### Your instructions
Locate the line that contains "Task: Click the CC Switch blue title". Retype it and every line after it to the end of the records, exactly, but not the pictures.

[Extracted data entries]
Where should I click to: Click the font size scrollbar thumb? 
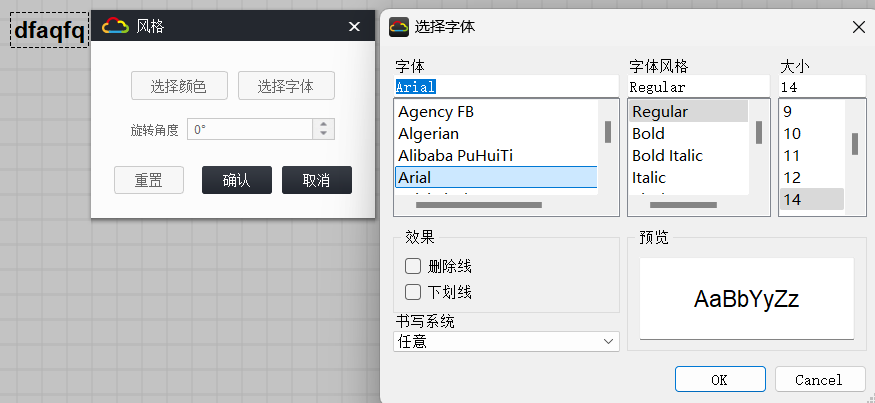855,144
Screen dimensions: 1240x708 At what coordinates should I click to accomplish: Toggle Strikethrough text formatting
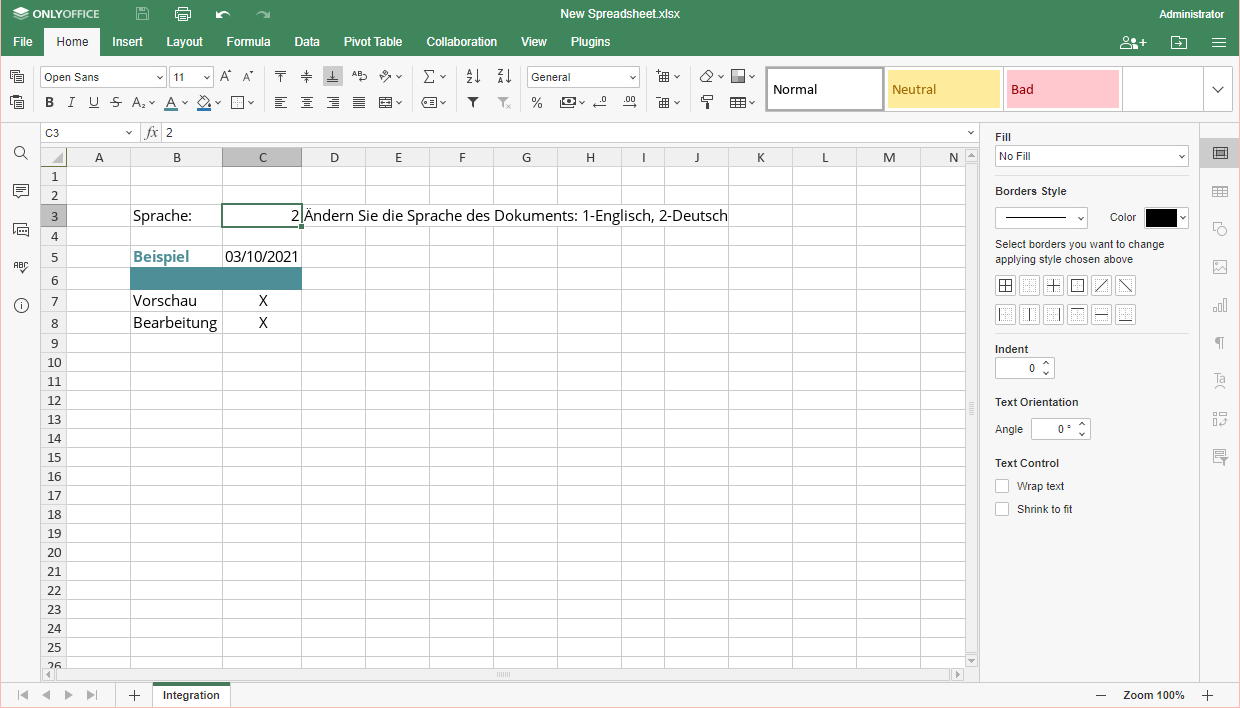click(117, 102)
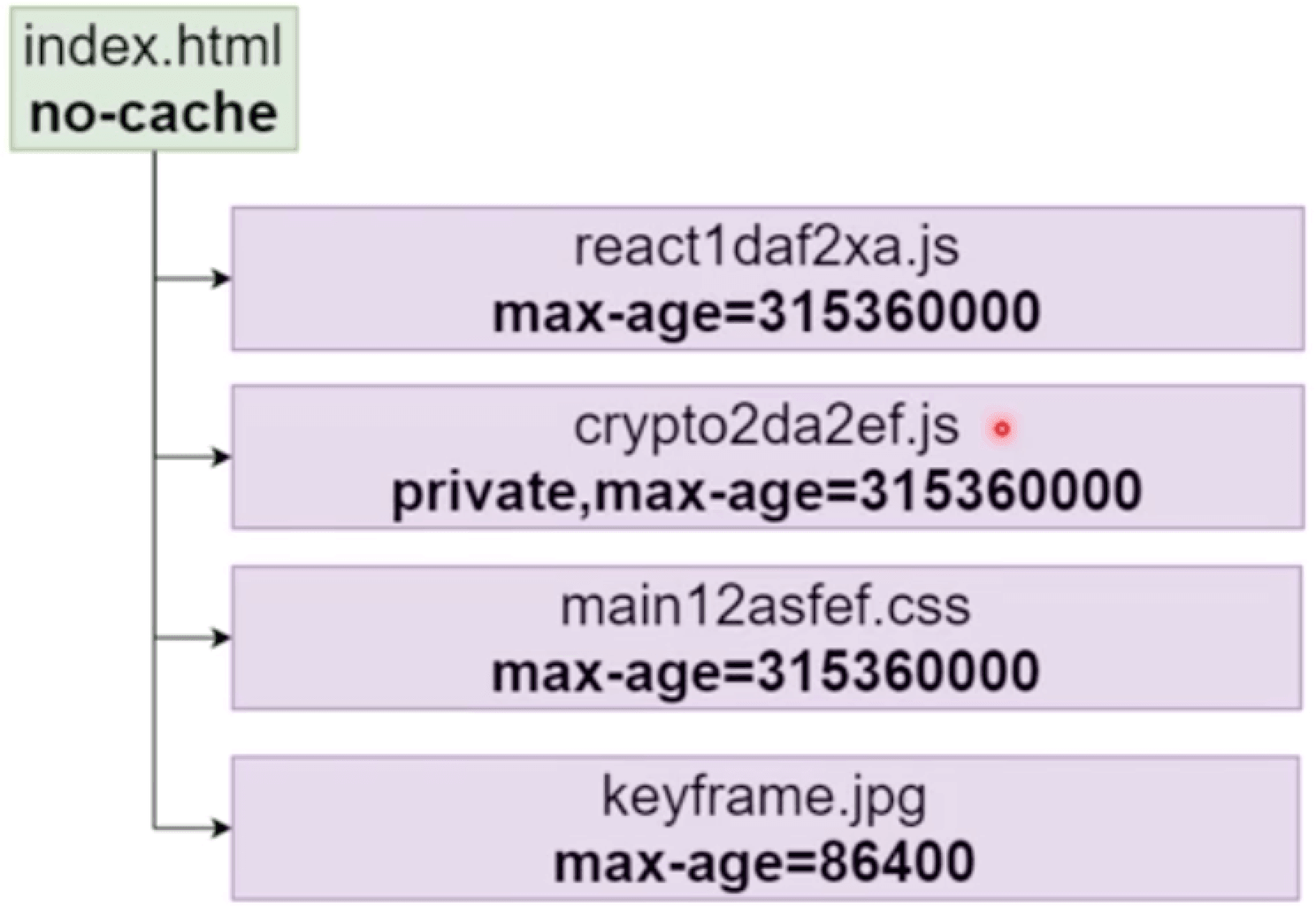Select the react1daf2xa.js filename
The image size is (1316, 906).
coord(766,247)
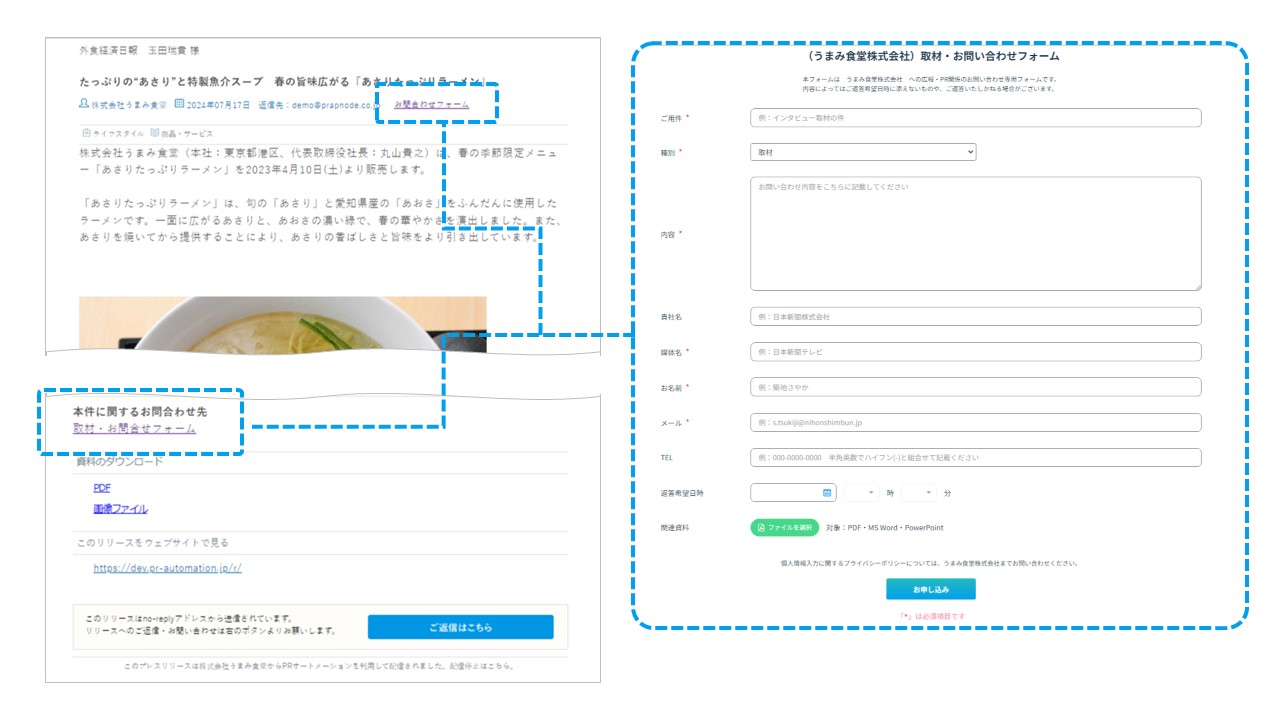Image resolution: width=1280 pixels, height=720 pixels.
Task: Open the 画像ファイル download link
Action: pos(120,509)
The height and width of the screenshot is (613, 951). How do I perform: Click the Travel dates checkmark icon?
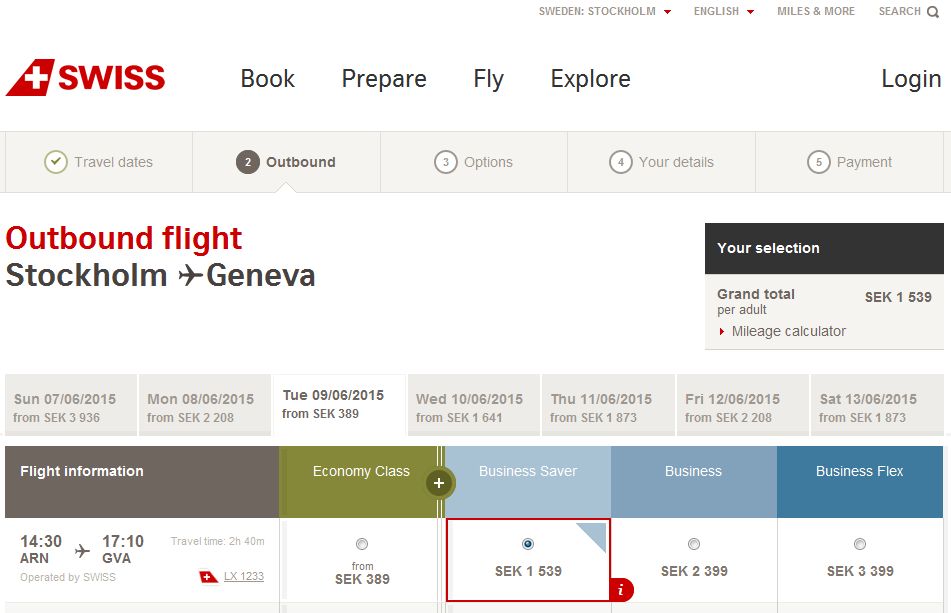tap(56, 162)
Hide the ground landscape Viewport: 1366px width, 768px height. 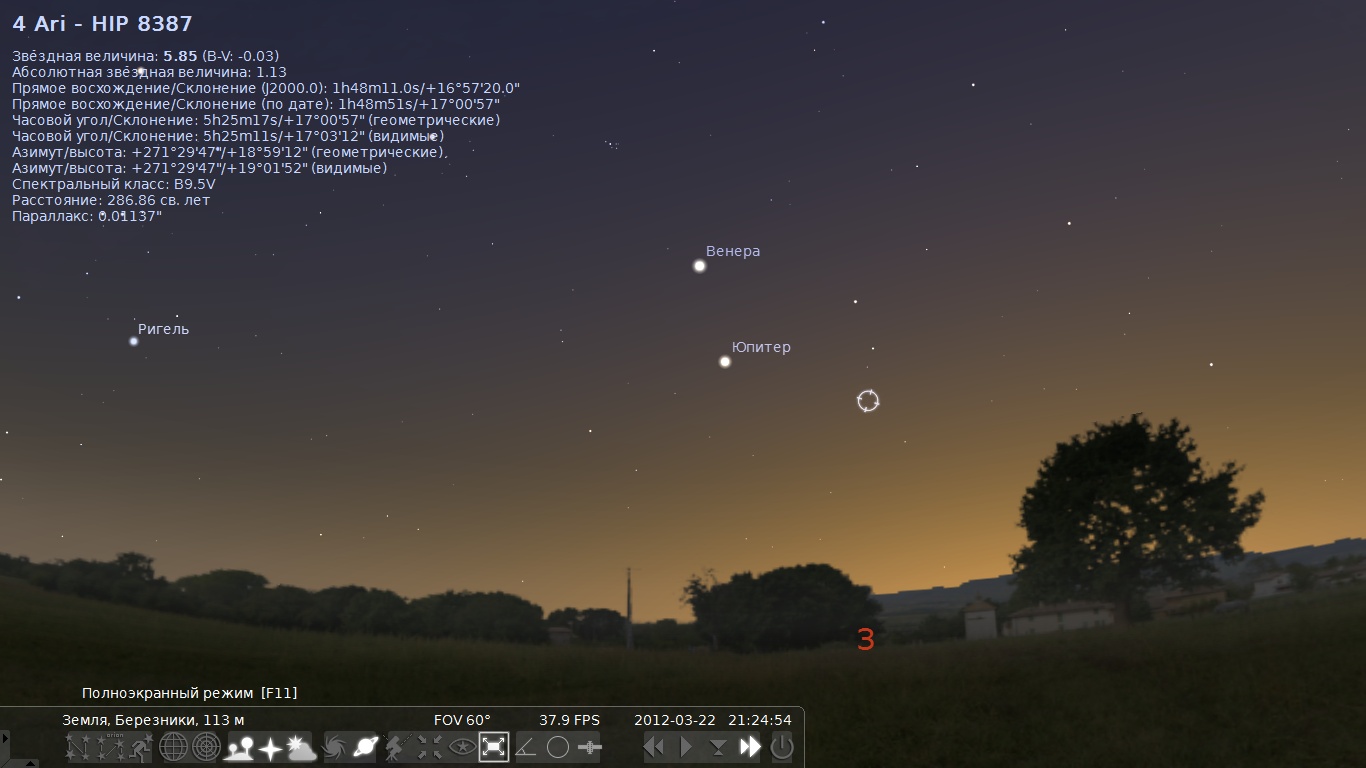(239, 747)
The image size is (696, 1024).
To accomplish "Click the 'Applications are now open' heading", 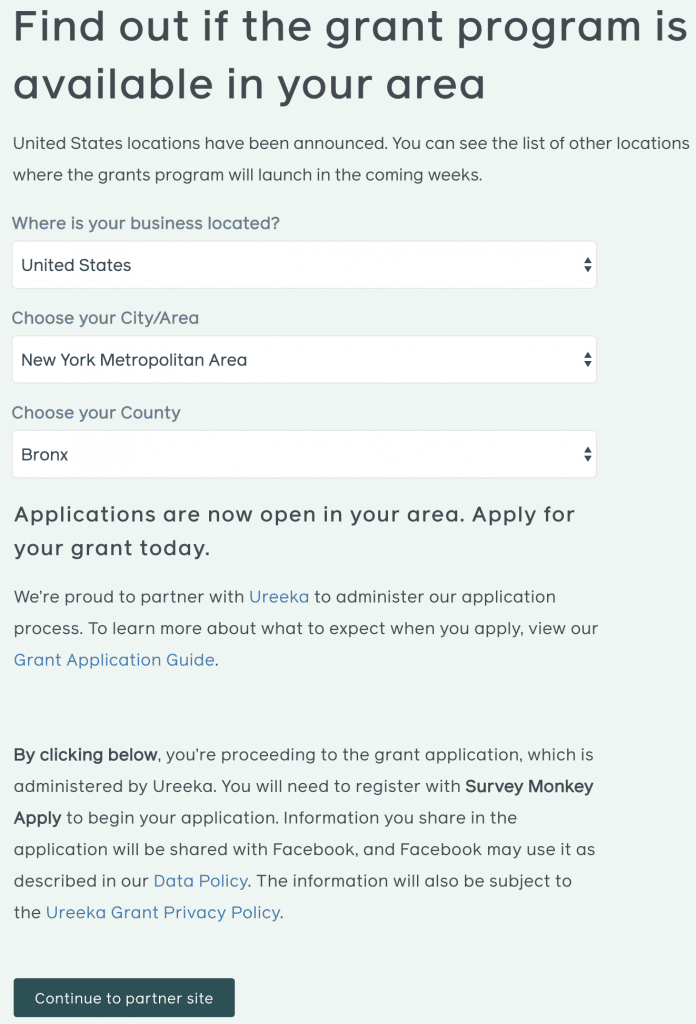I will 294,531.
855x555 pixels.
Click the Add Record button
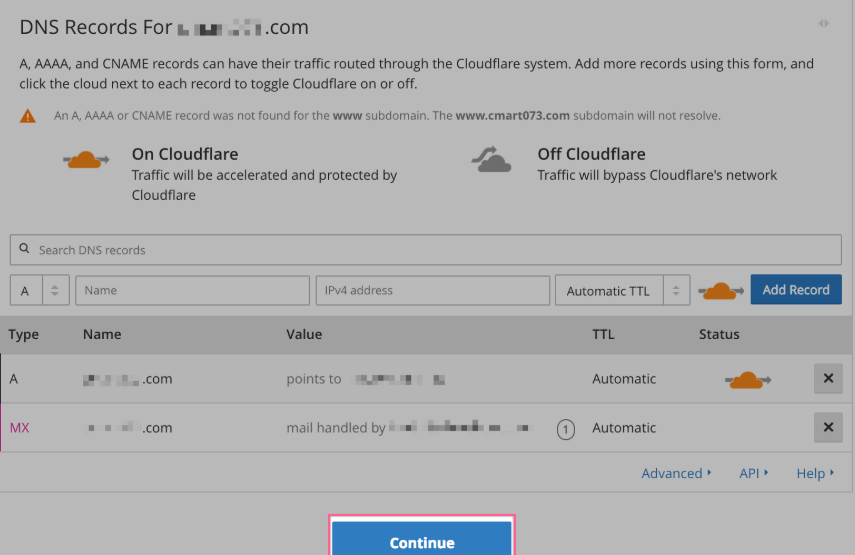796,290
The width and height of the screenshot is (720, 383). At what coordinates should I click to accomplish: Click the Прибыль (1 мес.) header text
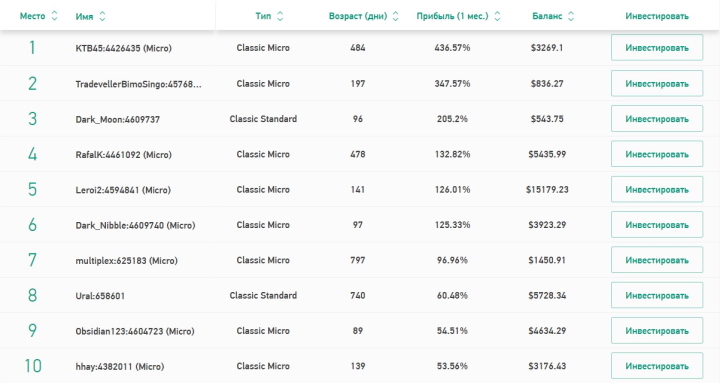click(x=452, y=16)
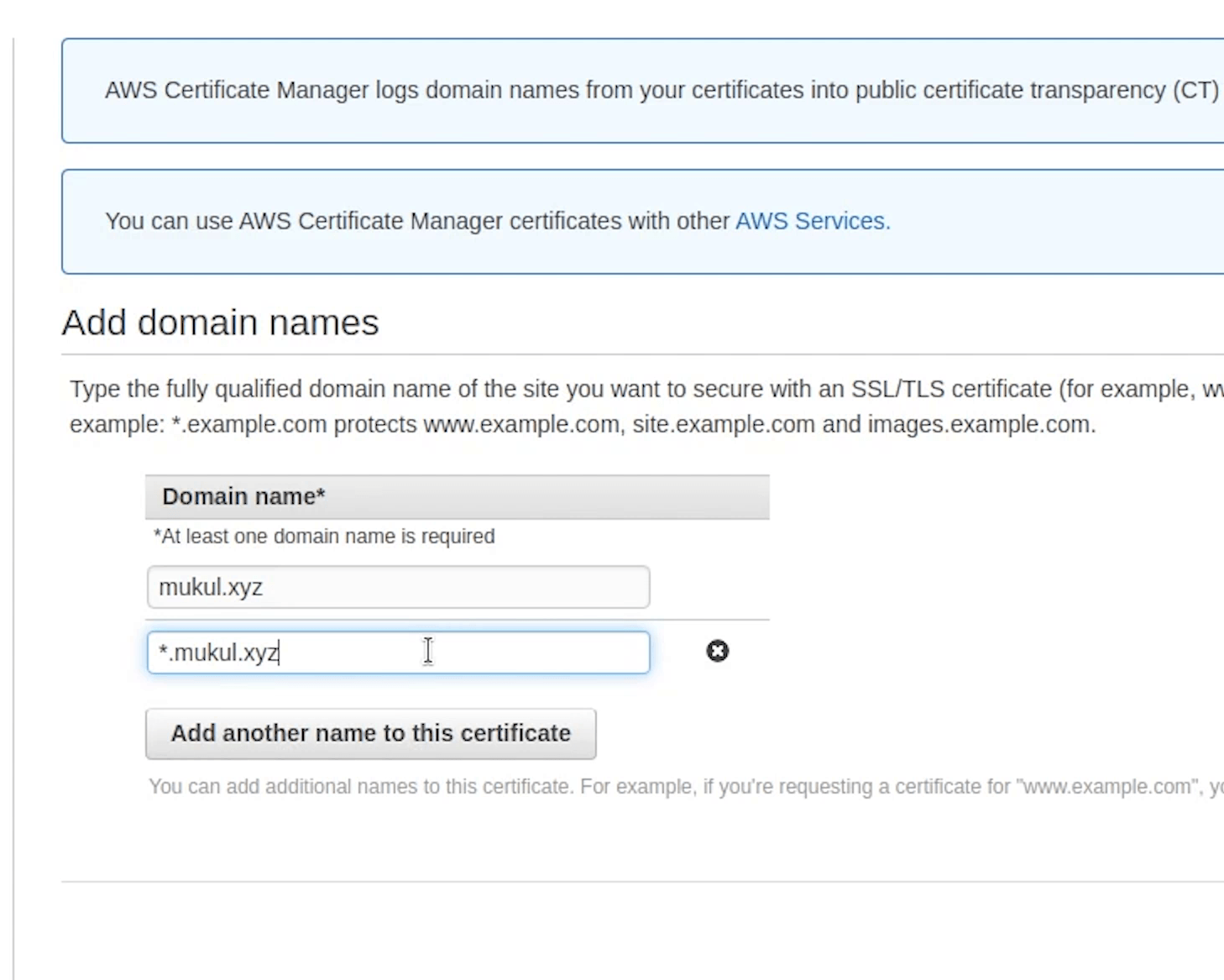Focus the mukul.xyz domain name field
Screen dimensions: 1224x980
(398, 587)
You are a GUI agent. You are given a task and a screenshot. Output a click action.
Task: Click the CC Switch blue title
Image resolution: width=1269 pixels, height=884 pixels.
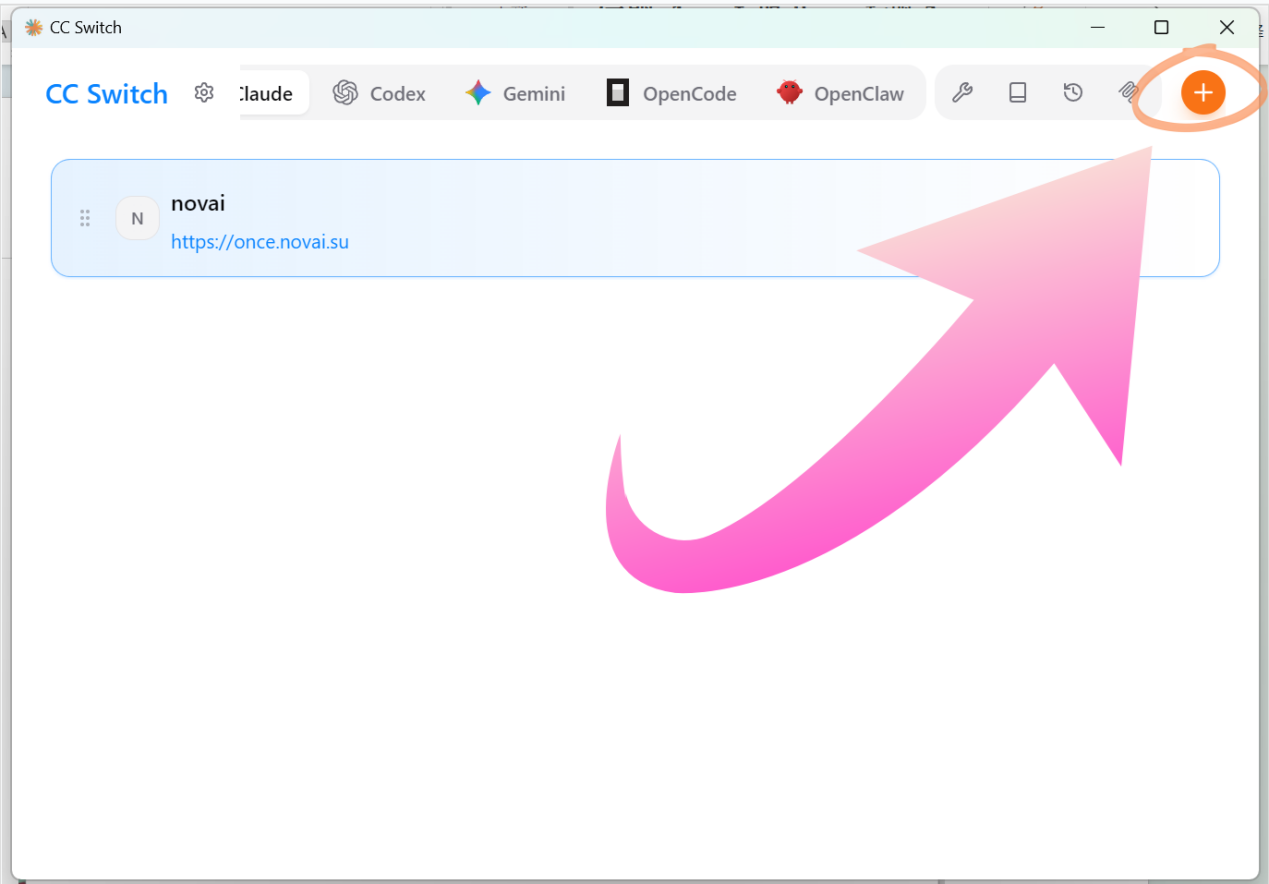107,94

### Response to the exercise
Task: Click the CC Switch blue title
Image resolution: width=1269 pixels, height=884 pixels.
107,94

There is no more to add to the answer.